No, they might have been able to put together 1 more good album, but they were a mostly spent force creatively. They all had some good solo tracks, but nothing that was really groundbreaking after 1971 - there was no Sticky Fingers, Exile on Main Street, Who's Next, Dark Side of the Moon, The Wall or Some Girls in their future, and their own niche was rapidly filled by similar bands like KISS and ELO that were still hungry and writing catchy tunes.
I guess it depends on whether you can hear a "standard pop number" under a song like Strawberry Fields Forever.
The whole thing with The Beatles was the combination that gave results not just 4 times greater, but a **** ton greater. Lennon's Plastic Ono Band was innovative, but it's a bit stark for the average person. McCartney's McCartney was innovative, but it wasn't "meaningful", a little too undone and ragged and seemingly "lightweight". Harrison's All Things Must Pass was too overwhelming, great gems plus lots of other stuff. Ringo is Ringo. Abbey Road was all that refined to perfection, with Martin and Emerick....taking the same exact stuff and making it into a perfect diamond. Look at a track like I Want You (She's So Heavy)....it's almost a piece of nothing at first...a lick....The Beatles together turned it into a masterpiece.
Ob-bla-di, Ob-bla-da has a Carribean flavour to it, but that's all. It's not reggae. However, I always felt that there were elements of ska in the two 1964 songs, I Call Your Name and She's a Woman. Of course, I'm not about to claim that The Beatles invented ska, that was obviously something that came from Jamaica. I do wonder though, if they were the first white act to incorporate these elements.
In my opinion the band broke up just at the right time with their best album - Abbey Road. Too bad Let It Be was released afterwards.
@Piiijiii - Why do so many think that 1970 was the right time for them to disband when: The break-up came as a shock and the was a lot of demand for a reunion for the rest of John Lennon's lifetime. Plenty of bands, some as successful as the Rolling Stones, U2 and Radiohead, have been together longer. Did of all these become "greatest hits" bands in their first 20 years together? What neither the Beatles nor any other band explored in the 1960s or any earlier has been explored by other bands in the 1970s and even later.

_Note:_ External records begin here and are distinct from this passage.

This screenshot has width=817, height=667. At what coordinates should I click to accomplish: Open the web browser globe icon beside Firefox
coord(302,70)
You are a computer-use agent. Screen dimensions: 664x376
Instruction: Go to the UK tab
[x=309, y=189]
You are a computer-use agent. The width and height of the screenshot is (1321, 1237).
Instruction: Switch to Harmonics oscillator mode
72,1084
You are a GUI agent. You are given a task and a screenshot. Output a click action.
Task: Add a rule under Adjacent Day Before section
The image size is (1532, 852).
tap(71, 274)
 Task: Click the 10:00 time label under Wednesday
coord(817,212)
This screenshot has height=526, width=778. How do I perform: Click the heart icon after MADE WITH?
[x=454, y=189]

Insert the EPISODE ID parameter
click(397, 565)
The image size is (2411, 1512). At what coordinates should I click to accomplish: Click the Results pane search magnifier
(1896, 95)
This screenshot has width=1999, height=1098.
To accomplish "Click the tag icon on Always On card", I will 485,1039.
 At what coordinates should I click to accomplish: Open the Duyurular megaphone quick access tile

I think Abbey Road is a perfect farewell album with it's golden, dreamy sound and harmonies. Released near the end of the 60s with promises for the next decade they didn't have to fulfil. And (apart from Her Majesty) with the perfect lyrical end ("And in the end...") I'm also a big fan of the first McCartney and Lennon solo albums and don't miss The Beatles in that era. Of course that's no answer to the "breaking ground" topic of that thread. They did a lot of that but it's also often exaggerated ... especially here in this forum.
Let it Be was a bit of a mess but it added some good tunes to the catalogue and some insight into their demise. No real harm done. When we all knew Abbey Road was their true final album, it all made sense.